Tildanga – one of the climate vulnerable rural villages located in Khulna district of Bangladesh- is highly at risk of increased salinity due to climate change. The livelihood of people is challenged with increased salinity, which is predicted to rise further over the next two decades. The residents are in uncertainty about their future and the poor people who have less land are most vulnerable to such uncertainty, which increases their displacement potentials. There are very limited options to pursue livelihoods or generate income.
“High tides and cyclones are bringing high salinity to our lands and destroying our crop production every year. We lost our standing rice and vegetable crops due to tidal flood, intrusion of saline water during regular high tide and cyclones. We are extremely fearful about taking any risks in agriculture, but we have no option other than agriculture. We are left with no or minimal income and struggle to make ends meet,” says Sima Sana, from Tildanga Union located in Khulna district in Bangladesh.
Just like Sima, for majority of families residing in climate change hotspots, livelihood diversification, despite climate variabilities and extremes – is key to resilience. However, most families lack the knowledge, technology, capacity, risk financing and additional money to try and test new alternatives to expand their options, which are salinity resilient.

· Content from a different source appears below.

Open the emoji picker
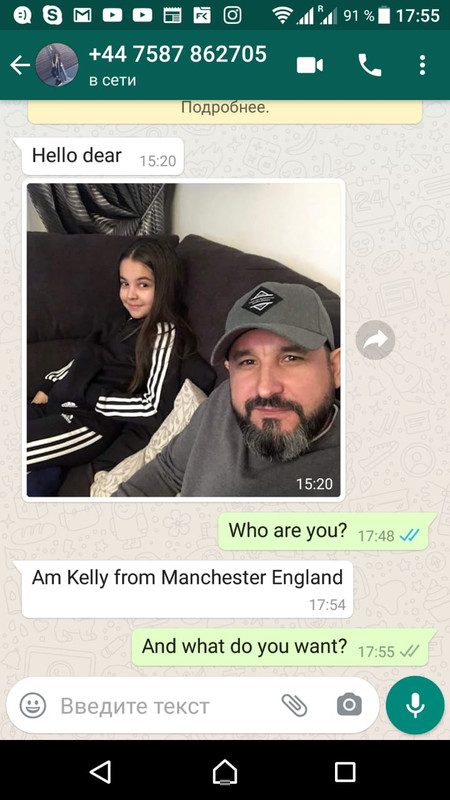This screenshot has height=800, width=450. pos(33,706)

Local Government Initiative on Climate Change, (LoGIC) project, led by the Local Government Division of the Ministry of Local Government Rural Development and Cooperatives, is a joint initiative of the Government of Bangladesh, EU, Sweden, UNDP, UNCDF. LoGIC is supporting the most climate vulnerable women in selected climate prone areas to build resilience against climate change impacts by enabling them to undertake local-led climate adaptation livelihoods by providing a Community Resilience Fund (CRF). CRF brings new technologies, helps women to build their capacity to apply the new technology and provides start-up support with risk financing to build confidence on the economic and environmental return of the new technology for adaptation.
Through this CRF direct support, Sima invested in saline resistant sunflower cultivation, which is more climate adaptive than traditional crops, which she wants to avoid. After a successful cultivation, Sima had a good yield despite the same salinity she experienced in previous years. While working with the lowest tier of local government institutions, LoGIC ensures leased land, agricultural aid, business development plan and relevant training for Sima so that she can gain confidence on climate adaptive livelihood and gradually switch from vulnerable livelihood portfolio to resilient livelihood portfolio.
“We nurtured the sunflowers on the field every day and within two months our hard work paid off and we were successfully able to harvest saline tolerant sunflower seeds. We ground these seeds and used it for oil. We have put aside some of the oil for our year-round consumption and sold the rest at the market for a profit. This profit has enabled us to expand the sunflower cultivation to a bigger scale and have given us a stable income source”, says Sima Sana, a resident of Tildanga Union, Khulna district in Bangladesh.
Sima is working with fellow women to develop a year-round business plan to ensure optimal use of their fund received from LoGIC. The unique LoGIC model will ensure financial inclusion for these women and enable them to support scaling up their adaptive livelihood portfolio.